Characterising Mitochondrial Capture in an Iberian Shrew

Abstract

Mitochondrial introgression raises questions of biogeography and of the extent of reproductive isolation and natural selection. Previous phylogenetic work on the Sorex araneus complex revealed apparent mitonuclear discordance in Iberian shrews, indicating past hybridisation of Sorex granarius and the Carlit chromosomal race of S. araneus, enabling introgression of the S. araneus mitochondrial genome into S. granarius. To further study this, we genetically typed 61 Sorex araneus/coronatus/granarius from localities in Portugal, Spain, France, and Andorra at mitochondrial, autosomal, and sex-linked loci and combined our data with the previously published sequences. Our data are consistent with earlier data indicating that S. coronatus and S. granarius are the most closely related of the three species, confirming that S. granarius from the Central System mountain range in Spain captured the mitochondrial genome from a population of S. araneus. This mitochondrial capture event can be explained by invoking a biogeographical scenario whereby S. araneus was in contact with S. granarius during the Younger Dryas in central Iberia, despite the two species currently having disjunct distributions. We discuss whether selection favoured S. granarius with an introgressed mitochondrial genome. Our data also suggest recent hybridisation and introgression between S. coronatus and S. granarius, as well as between S. araneus and S. coronatus.

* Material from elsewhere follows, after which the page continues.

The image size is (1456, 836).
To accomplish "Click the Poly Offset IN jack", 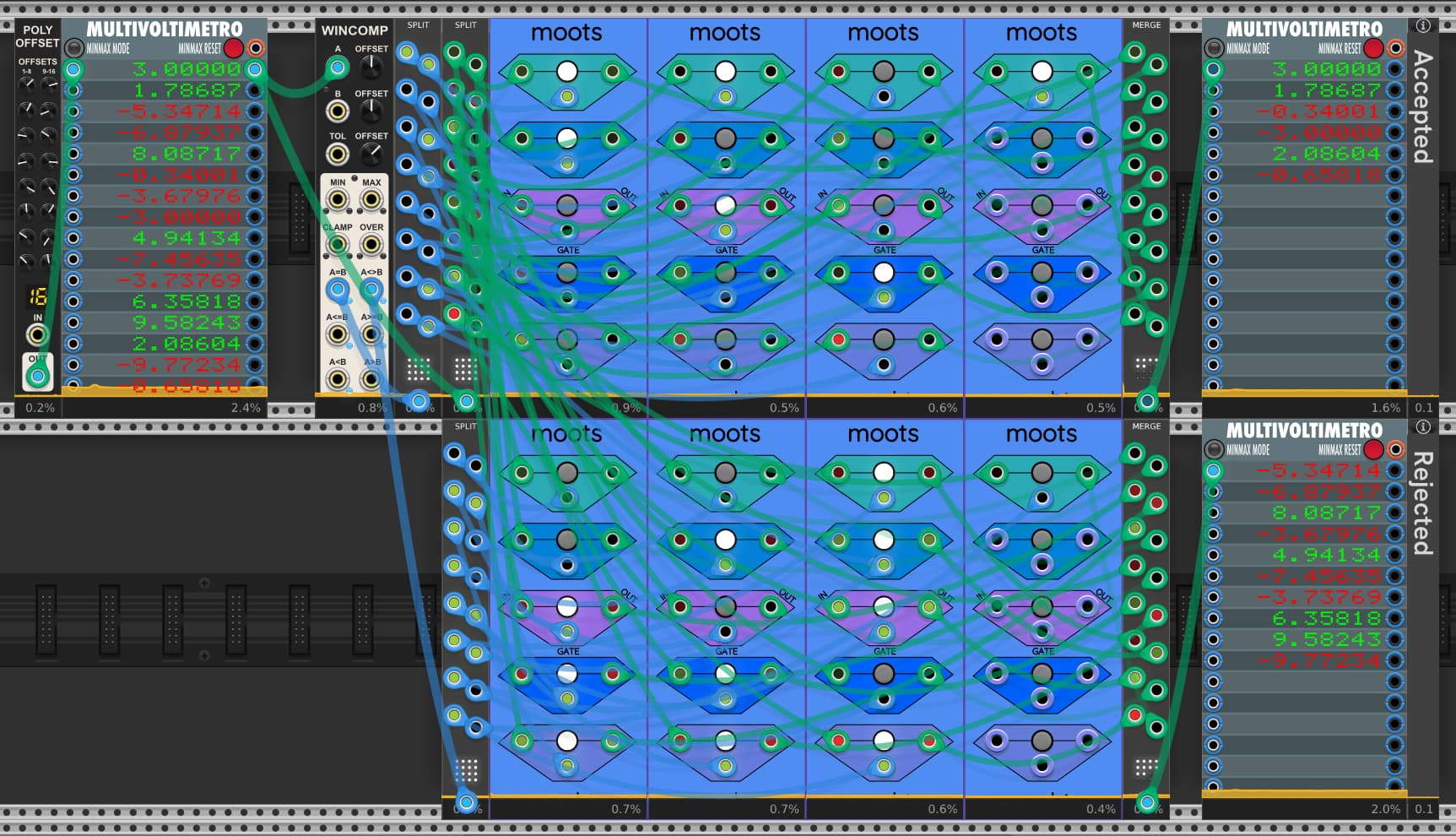I will pyautogui.click(x=37, y=334).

Keywords: Iberia; Sorex araneus complex; hybridisation; introgression; karyotype; phylogenetics.

Figure 1

Collection localities of 61 Sorex shrews described here, plus 35 described by Yannic et al. [14] (see text). These localities are in southwestern Europe and Poland (inset). The specimens are classified as S. araneus/coronatus/granarius according to their geographic location [14] and/or nuclear DNA sequences (see text). The species distribution ranges shown on the map are derived from [14]. Interesting features of the nuclear (nu)DNA and mitochondrial (mt)DNA sequences are indicated (also see text).

Figure 2

Maximum likelihood phylogenetic tree (A) and minimum spanning network (B) for mitochondrial CytB sequences of members of the S. araneus complex from southwestern Europe and Poland. Only haplotypes are shown, with geographic location and species indicated by symbols. S. alpinus is the outgroup. Asterisks indicate the haplotypes of individuals from geographic regions where two species occur. Their species designation is justified in the text. Bootstrap support over 1000 replicates is indicated on major internal nodes of the tree (only values of 70% or greater). In the network, bars on branches indicate mutational steps.

Figure 3

Maximum likelihood phylogenetic tree for members of the S. araneus complex from southwestern Europe and Poland, based on concatenated nuclear DNA sequences (1967 bp total) derived from ApoB, BRCA1, DBY7, and ZFX1 sequences. Only haplotypes are shown, with geographic location and species indicated by symbols. S. alpinus is the outgroup. Bootstrap support over 1000 replicates is indicated on major internal nodes (only values of 70% or greater).

Figure 4

Maximum likelihood phylogenetic trees for sequences of the autosomal genes ApoB (A) and BRCA1 (B), the Y-linked marker DBY7 (C), and the X-linked gene ZFX1 (D) of members of the S. araneus complex from southwestern Europe and Poland. Only haplotypes are shown, with geographic location and species indicated by symbols. S. alpinus is the outgroup. Asterisks indicate the haplotypes of individuals from geographic regions where two species occur. Their species designation is justified in the text. Bootstrap support over 1000 replicates is indicated on major internal nodes (only values of 50% or greater).